Route information
- Length: 100 mi (160 km)
- History: Designation TBD Completion TBD

Major junctions
- South end: Elwak
- Rhamu
- North end: Mandera

Location
- Country: Kenya

Highway system
- Transport in Kenya;

= Elwak–Mandera Road =

Rural road in Kenya

The Elwak–Mandera Road, is a rural road in Kenya. The road links Elwak, to the town of Mandera, in the country's extreme northeast, near the tri-point where the borders of Kenya, Ethiopia and Somalia meet.

==Location==
The road starts at Elwak, Mandera County, at the border with the town of El Wak, Somalia. It travels in a general northerly direction through a village called Warankara, continuing north to the town of Rhamu, at the border with Ethiopia, a distance of approximately 143 km. At Rhamu, the road turns east for another 73 km to end at Mandera, the headquarters of Mandera County, a total distance of 216 km.

==Overview==
This road is an important transport corridor for traffic from Mombasa and Nairobi destined for Mandera.

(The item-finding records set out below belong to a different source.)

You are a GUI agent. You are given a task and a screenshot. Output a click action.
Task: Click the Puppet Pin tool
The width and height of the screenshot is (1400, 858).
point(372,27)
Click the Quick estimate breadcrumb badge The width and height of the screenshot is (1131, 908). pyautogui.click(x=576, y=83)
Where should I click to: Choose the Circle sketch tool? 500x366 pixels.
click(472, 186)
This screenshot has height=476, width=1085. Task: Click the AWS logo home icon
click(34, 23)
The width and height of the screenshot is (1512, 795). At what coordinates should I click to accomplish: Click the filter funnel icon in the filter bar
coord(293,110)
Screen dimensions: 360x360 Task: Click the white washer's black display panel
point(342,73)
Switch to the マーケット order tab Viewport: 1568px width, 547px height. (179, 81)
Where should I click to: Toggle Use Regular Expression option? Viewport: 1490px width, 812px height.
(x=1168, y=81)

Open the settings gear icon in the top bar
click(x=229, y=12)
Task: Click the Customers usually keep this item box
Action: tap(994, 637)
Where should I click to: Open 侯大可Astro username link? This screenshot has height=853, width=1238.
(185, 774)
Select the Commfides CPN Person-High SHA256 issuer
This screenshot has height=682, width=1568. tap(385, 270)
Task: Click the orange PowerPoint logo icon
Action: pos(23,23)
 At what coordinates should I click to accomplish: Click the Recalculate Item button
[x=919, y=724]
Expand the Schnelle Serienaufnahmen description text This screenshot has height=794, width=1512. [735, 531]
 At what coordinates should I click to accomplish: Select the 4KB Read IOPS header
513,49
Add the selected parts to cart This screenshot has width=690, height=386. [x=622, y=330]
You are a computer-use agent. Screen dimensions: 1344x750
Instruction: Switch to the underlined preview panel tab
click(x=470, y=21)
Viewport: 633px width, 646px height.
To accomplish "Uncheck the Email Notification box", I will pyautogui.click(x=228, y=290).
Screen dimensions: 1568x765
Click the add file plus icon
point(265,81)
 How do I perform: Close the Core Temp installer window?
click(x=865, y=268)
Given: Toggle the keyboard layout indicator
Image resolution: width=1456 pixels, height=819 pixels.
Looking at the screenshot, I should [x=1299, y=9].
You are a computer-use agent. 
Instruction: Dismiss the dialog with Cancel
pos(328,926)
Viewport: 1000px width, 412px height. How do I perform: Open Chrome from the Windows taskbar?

It also facilitates trade between Kenya and her neighbors to the north and northeast; Ethiopia and Somalia respectively. Travel along this road, although safer compared to a shorter route through Lafey, is longer in distance and bumpier, due to the rough condition of the road.

==Updating to bitumen surface==
In March 2016, the government of Kenya publicly committed to upgrading this gravel-surfaced road to class II bitumen surface with culverts, drainage channels and shoulders, before the end of 2018.